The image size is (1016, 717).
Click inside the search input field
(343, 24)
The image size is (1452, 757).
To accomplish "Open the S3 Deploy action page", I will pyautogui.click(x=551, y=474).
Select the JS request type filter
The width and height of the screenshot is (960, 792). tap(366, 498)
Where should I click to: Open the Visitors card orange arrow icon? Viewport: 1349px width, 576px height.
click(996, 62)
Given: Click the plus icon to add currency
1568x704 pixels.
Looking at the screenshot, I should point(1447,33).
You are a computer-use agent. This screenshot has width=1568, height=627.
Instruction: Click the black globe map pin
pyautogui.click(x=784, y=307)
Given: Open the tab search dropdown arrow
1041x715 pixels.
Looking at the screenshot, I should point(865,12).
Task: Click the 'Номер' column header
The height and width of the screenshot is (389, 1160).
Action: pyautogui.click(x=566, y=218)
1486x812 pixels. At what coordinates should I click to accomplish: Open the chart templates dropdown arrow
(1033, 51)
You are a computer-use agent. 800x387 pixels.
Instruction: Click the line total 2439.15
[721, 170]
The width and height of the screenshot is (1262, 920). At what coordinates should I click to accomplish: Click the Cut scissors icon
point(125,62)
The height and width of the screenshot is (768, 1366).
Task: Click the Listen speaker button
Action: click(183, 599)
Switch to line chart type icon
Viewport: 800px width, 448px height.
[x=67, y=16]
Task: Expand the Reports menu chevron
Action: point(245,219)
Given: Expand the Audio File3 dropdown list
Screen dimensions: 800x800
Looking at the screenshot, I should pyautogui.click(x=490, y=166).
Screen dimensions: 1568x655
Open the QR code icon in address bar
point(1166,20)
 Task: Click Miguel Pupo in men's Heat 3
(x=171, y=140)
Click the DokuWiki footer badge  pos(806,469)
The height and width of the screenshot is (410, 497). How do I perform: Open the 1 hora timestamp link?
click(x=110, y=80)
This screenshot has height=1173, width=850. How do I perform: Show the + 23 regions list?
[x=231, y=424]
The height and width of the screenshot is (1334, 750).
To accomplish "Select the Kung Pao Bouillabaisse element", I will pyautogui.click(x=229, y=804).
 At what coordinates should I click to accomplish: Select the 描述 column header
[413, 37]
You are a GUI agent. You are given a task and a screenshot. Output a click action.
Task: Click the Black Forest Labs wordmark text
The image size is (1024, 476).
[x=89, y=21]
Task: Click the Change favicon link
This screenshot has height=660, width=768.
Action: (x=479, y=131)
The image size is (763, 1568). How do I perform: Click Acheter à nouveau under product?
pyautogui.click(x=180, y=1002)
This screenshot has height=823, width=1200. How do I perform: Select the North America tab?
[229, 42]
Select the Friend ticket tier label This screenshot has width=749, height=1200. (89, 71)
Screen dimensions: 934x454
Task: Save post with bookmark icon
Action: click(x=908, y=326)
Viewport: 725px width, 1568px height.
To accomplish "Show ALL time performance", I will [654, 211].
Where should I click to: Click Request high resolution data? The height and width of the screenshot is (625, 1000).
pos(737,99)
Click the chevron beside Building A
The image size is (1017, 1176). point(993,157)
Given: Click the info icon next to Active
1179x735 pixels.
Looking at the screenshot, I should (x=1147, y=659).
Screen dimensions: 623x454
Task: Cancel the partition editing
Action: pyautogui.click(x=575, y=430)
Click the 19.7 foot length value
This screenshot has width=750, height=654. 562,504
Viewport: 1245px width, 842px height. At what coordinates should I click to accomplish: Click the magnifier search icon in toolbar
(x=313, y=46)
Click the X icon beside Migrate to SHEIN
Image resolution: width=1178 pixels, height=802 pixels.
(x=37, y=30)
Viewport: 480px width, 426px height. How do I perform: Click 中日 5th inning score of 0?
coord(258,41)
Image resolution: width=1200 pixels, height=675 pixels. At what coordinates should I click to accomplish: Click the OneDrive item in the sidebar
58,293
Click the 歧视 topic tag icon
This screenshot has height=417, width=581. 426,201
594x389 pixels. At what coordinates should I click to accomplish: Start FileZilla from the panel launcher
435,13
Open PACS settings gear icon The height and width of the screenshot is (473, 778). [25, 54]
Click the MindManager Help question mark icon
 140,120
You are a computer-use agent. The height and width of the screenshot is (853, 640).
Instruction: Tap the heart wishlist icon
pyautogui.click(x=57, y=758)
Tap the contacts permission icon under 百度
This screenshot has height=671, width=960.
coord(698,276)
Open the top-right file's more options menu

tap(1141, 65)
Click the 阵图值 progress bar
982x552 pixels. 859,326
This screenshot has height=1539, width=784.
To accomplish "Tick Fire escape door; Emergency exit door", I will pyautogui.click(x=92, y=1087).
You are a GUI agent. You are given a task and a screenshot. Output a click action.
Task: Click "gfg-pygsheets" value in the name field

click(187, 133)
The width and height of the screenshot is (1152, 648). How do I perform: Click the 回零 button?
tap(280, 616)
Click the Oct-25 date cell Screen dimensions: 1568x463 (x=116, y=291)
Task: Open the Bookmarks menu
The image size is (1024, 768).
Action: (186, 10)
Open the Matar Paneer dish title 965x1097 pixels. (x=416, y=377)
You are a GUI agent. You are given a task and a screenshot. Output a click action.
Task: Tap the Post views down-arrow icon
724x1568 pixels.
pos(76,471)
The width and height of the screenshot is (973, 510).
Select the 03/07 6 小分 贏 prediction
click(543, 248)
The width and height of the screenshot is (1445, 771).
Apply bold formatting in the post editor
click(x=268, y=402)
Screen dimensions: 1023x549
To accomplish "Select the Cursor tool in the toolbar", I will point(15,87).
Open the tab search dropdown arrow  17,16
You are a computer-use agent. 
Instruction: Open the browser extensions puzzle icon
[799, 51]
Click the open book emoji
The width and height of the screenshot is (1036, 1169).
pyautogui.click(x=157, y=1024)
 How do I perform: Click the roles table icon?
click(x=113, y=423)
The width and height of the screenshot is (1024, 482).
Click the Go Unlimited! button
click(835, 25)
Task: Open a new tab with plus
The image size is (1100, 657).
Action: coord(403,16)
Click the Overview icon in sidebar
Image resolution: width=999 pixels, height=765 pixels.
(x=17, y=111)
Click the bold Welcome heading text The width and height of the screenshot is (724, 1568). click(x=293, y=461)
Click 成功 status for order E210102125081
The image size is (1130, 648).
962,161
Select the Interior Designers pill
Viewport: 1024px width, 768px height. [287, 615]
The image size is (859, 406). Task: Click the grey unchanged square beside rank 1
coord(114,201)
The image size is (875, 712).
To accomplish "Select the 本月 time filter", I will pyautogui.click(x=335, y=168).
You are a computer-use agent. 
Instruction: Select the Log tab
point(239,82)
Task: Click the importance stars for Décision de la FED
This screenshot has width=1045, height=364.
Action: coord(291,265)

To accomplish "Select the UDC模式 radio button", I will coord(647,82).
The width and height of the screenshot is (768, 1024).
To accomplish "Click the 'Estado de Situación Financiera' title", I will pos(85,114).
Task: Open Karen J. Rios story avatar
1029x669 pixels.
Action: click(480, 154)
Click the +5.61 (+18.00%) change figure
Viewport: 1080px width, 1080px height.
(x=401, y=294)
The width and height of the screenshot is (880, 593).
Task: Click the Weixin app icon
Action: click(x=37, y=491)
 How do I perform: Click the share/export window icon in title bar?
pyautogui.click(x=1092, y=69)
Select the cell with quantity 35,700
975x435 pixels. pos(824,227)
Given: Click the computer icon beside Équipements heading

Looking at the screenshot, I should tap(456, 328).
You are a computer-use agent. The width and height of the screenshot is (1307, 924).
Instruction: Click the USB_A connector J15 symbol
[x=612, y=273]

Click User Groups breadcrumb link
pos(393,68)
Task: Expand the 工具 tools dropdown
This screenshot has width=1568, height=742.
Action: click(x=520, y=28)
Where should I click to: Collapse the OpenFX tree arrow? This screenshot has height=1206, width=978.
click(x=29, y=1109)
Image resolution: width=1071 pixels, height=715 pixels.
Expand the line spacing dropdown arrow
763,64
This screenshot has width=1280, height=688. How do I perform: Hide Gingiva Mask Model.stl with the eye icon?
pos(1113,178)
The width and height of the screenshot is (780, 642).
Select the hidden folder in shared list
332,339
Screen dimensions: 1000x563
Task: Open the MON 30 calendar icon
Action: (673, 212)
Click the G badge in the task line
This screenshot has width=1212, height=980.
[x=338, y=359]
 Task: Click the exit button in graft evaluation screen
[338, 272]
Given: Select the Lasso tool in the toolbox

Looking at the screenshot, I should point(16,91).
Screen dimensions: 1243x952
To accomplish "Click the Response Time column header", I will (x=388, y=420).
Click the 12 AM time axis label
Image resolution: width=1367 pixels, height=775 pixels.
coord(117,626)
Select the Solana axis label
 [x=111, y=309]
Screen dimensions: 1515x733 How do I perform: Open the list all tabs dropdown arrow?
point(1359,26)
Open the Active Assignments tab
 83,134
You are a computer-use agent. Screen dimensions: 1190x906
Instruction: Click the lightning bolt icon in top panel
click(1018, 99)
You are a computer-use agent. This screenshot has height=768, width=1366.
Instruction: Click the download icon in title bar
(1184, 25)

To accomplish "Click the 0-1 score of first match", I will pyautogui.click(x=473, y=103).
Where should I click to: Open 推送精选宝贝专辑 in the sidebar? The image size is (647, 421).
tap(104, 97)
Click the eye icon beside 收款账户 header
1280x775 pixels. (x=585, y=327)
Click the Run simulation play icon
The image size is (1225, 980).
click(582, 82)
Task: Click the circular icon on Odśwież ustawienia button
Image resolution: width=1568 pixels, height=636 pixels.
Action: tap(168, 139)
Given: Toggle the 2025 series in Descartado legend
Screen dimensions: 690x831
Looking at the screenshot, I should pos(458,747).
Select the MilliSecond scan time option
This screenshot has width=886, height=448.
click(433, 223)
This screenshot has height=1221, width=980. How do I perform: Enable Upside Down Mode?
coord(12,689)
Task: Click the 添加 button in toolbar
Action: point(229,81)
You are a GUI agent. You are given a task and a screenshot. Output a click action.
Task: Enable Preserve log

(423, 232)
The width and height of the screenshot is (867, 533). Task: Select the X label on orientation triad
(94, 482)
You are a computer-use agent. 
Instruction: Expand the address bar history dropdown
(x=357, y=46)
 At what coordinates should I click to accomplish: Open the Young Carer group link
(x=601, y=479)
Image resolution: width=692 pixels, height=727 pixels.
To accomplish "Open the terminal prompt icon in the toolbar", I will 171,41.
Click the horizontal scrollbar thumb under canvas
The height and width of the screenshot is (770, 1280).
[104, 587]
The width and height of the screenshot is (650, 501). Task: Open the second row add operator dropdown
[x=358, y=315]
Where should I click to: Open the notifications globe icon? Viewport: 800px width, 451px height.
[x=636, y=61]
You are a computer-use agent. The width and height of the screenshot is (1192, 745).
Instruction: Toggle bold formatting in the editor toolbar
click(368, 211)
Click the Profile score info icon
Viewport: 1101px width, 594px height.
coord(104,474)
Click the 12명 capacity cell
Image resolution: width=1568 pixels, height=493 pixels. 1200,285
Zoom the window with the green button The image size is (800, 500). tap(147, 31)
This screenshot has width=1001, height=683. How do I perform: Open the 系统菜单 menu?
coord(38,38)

> WHAT TO PRODUCE
In how many lines of the data does the string "badge" occur? Answer with the number and nothing else.

> SOLUTION BELOW
2